Once you set that you want all or part of the dividend reinvested, this will happen automatically. You can then, if you choose, make optional purchases of additional stock.
Many of these DRIP programs can be started for as little as $50 USD. If you start this program early enough, you won’t have to put much additional money into it, to have a nice amount built up when you are ready to retire.
Of course, the more you can add to it, the more you will have. Even if the price of the stock dips, as long as the dividend remains, it will continue to purchase more shares of stock for you. The risks are that the company will lower or do away with their dividend.
If this happens, you always have the option of selling the stock and buying another DRIP stock. Also, when you go to sell, there are usually some standard fees involved, but not more than a standard stock investment, in most cases.
I strongly suggest that if you decide to buy a DRIP that you purchase more than one DRIP, if at all possible. You should purchase in different economic sectors, for instance, an insurance DRIP, a utility DRIP, and a REIT (Real Estate) drip, would give you some diversification without spreading yourself too thin.
What is the average retirement income for those who add dividend stocks and/or DRIPs to their portfolio will be likely significantly higher than for those who don’t.

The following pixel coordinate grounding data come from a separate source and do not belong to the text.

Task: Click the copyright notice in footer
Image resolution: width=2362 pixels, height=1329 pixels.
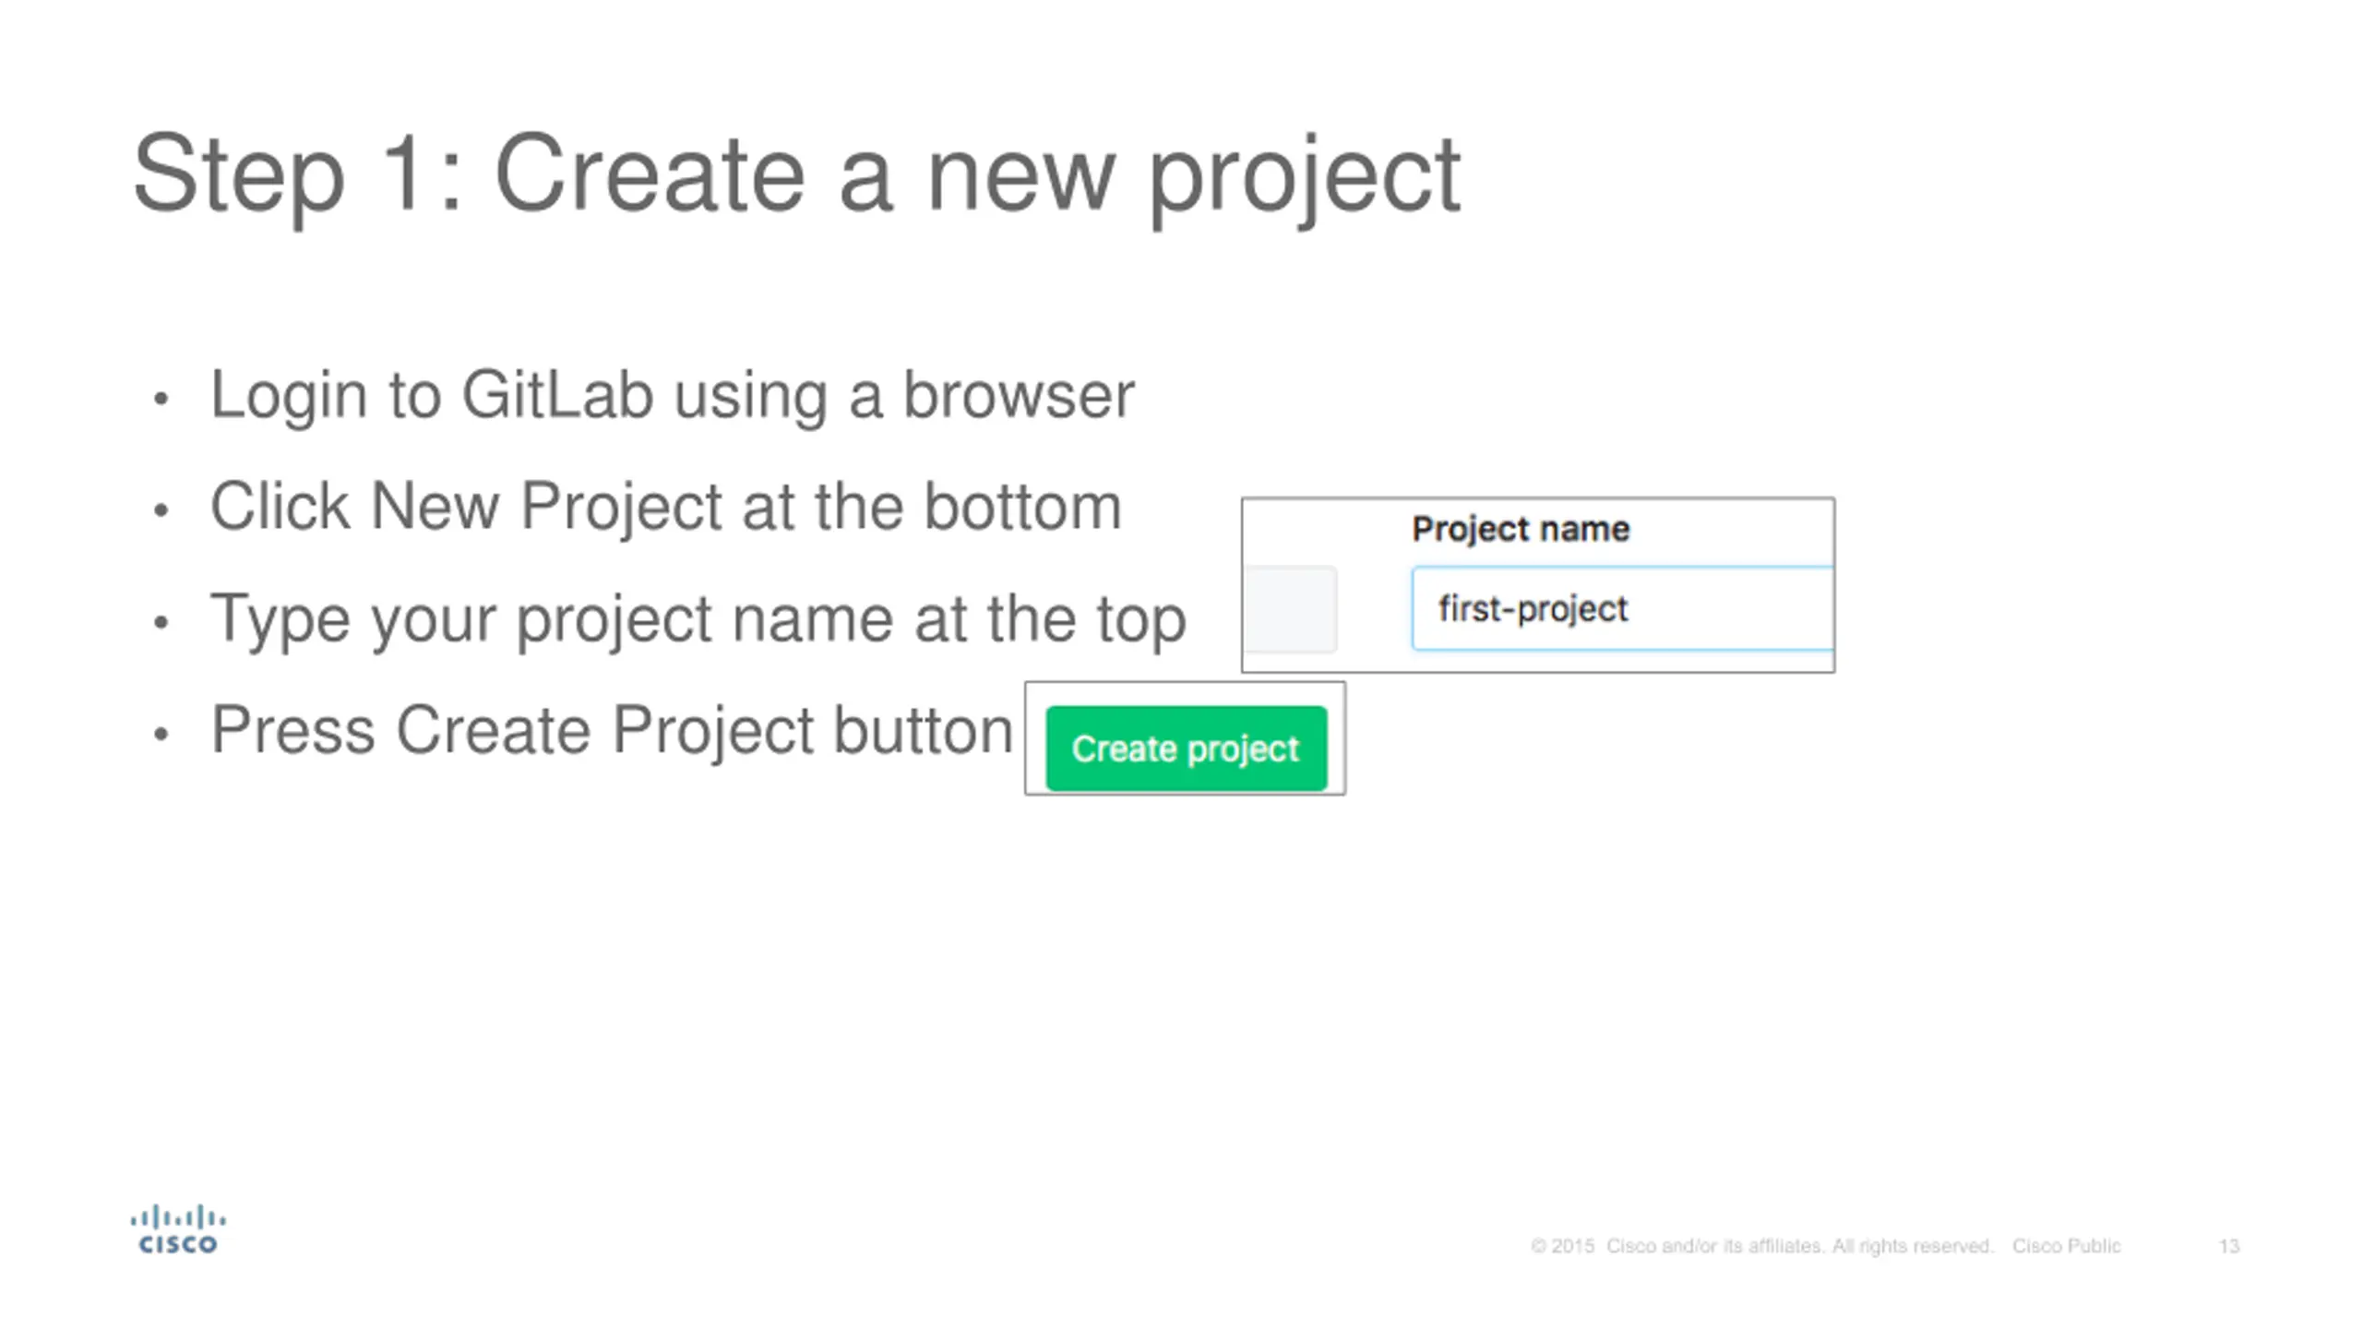Action: 1761,1246
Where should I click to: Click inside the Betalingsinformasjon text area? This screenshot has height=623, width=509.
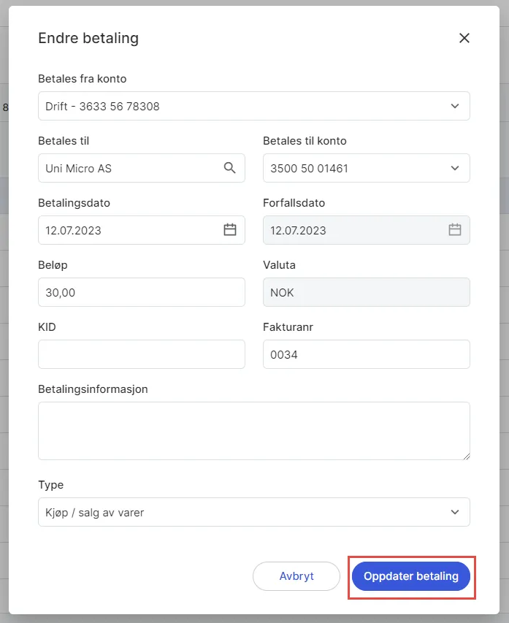253,429
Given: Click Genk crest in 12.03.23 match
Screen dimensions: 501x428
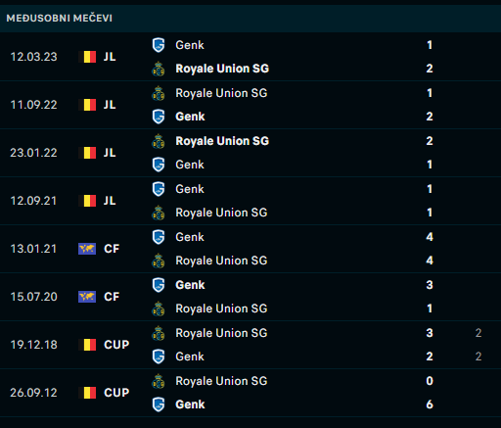Looking at the screenshot, I should (159, 45).

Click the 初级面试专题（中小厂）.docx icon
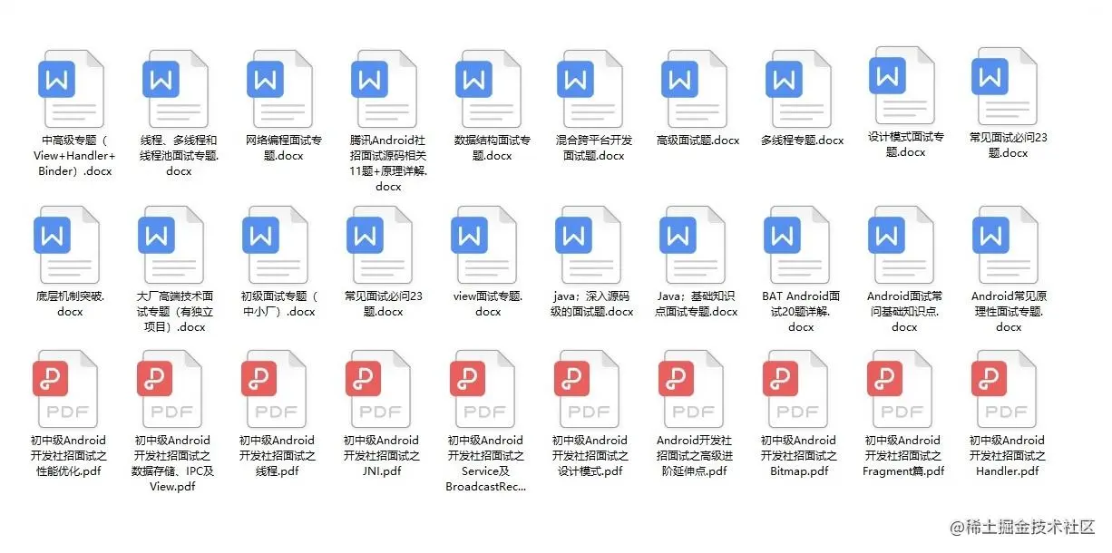[x=278, y=245]
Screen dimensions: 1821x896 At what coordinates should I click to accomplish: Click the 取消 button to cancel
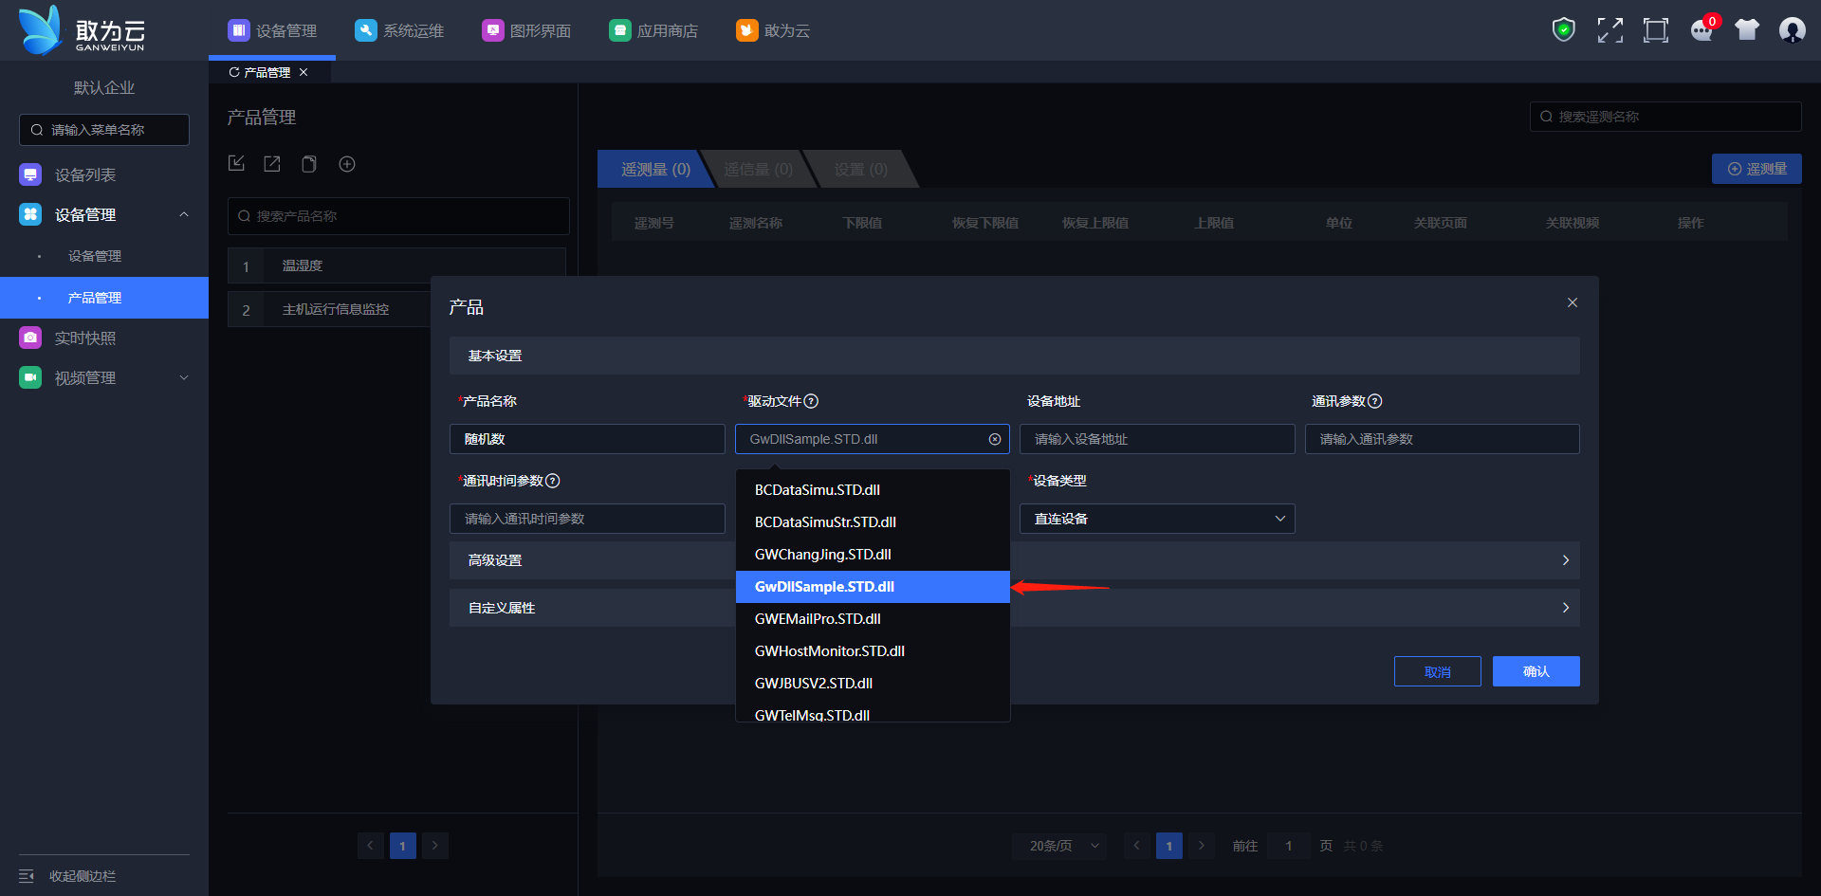click(1437, 671)
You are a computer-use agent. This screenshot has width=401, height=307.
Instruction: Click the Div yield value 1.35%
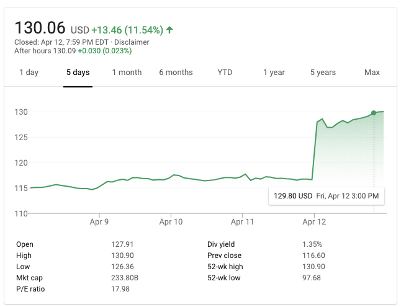pos(310,244)
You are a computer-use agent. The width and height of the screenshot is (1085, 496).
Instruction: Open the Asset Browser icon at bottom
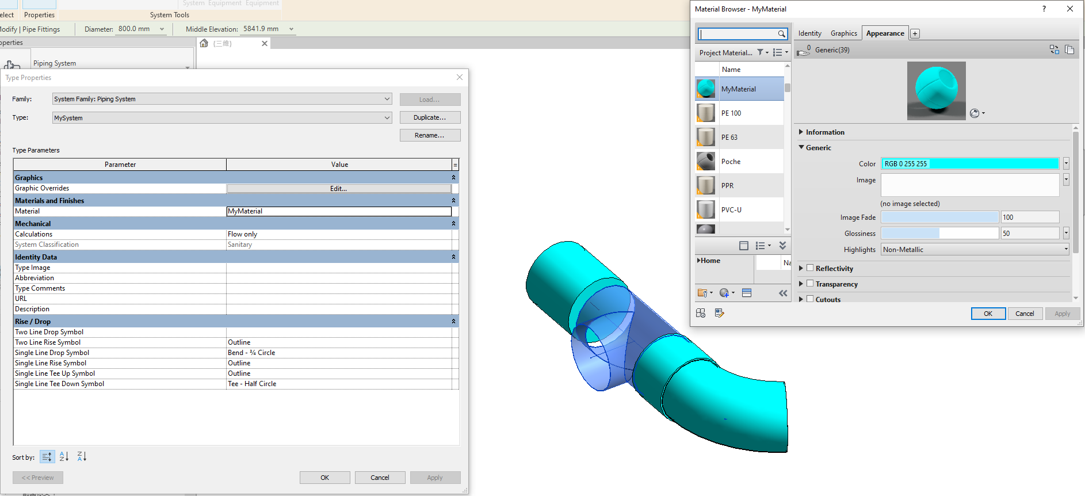click(x=701, y=313)
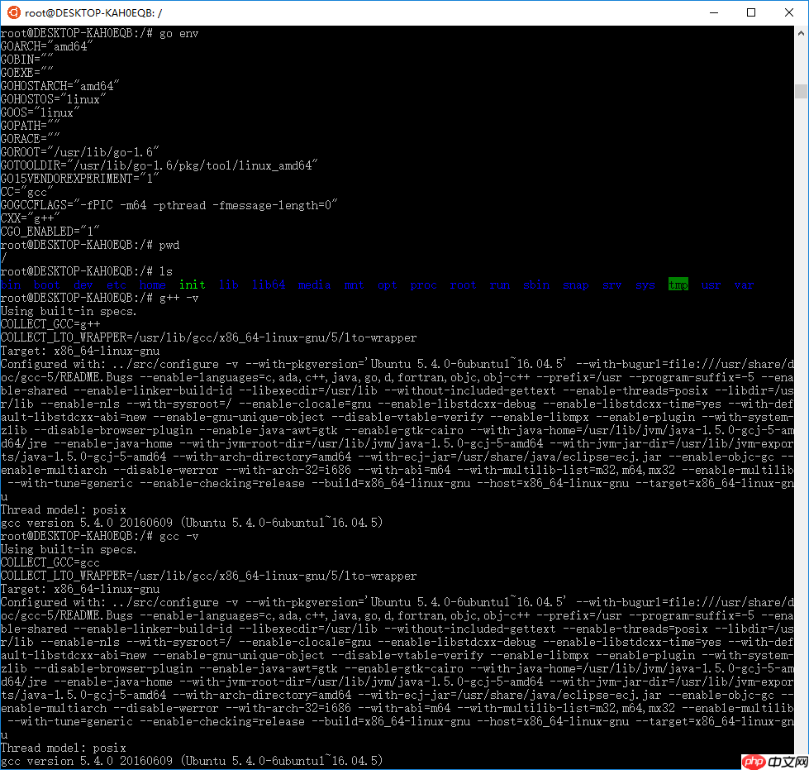Click the var directory at line end
Viewport: 809px width, 770px height.
pyautogui.click(x=743, y=285)
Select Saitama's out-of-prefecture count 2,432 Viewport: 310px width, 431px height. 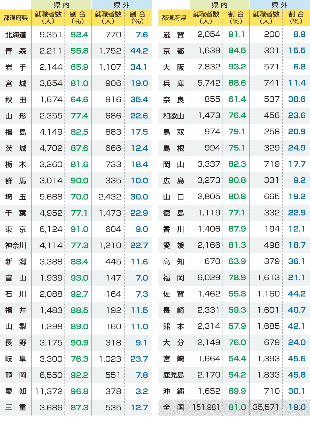point(110,197)
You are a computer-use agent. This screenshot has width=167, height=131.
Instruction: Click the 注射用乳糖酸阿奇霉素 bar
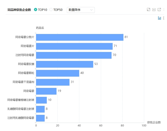pyautogui.click(x=40, y=118)
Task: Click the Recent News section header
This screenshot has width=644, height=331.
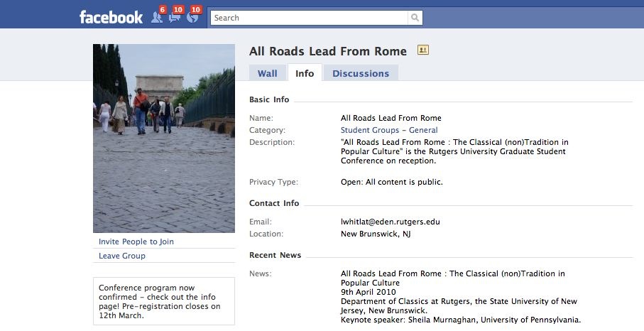Action: [x=275, y=255]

You lose some of the power of the compound interest by buying more DRIPs, but, at the same time, you mitigate your risk. All you need to do is to monitor your DRIP stock to be sure that there are no major changes in the dividend payout or the price of the stock.
You should do your due diligence to determine what the selling fees are, prior to buying into the DRIP. Most DRIP stocks pay at least a 2% dividend, and some pay upwards of 10% or more.
Albert Einstein once said about compound interest: “Compound interest is the eighth wonder of the world. He who understands it, earns it, he who doesn’t pays it.”
Another great benefit of a DRIP stock is, when you are ready to retire, and start taking the dividend as a payout, you can take part for income, and reinvest part to keep your principal growing, so that you will have less worry about always having a sufficient income to live on.
You could for instance, take 75% as a payout, and keep 25% in to buy more stock. Or if you don’t need as much income, you could take say 50% out, and leave 50% in.
DRIPs are a great vehicle to purchase once you take your lump sum payout from any other retirement plan you may have. Buy some DRIPs and live off the interest.
I only wish that I had discovered DRIP stocks sooner. But, this investment is so good that even starting late should turn out great.
Whatever retirement vehicle, or vehicles you choose, you should get started now. Time is your greatest ally when it comes to retirement planning. With time and some discipline your retirement income funds will be there for you when you need them, and your retirement years can be the best time of your life.
What is the average retirement income for you?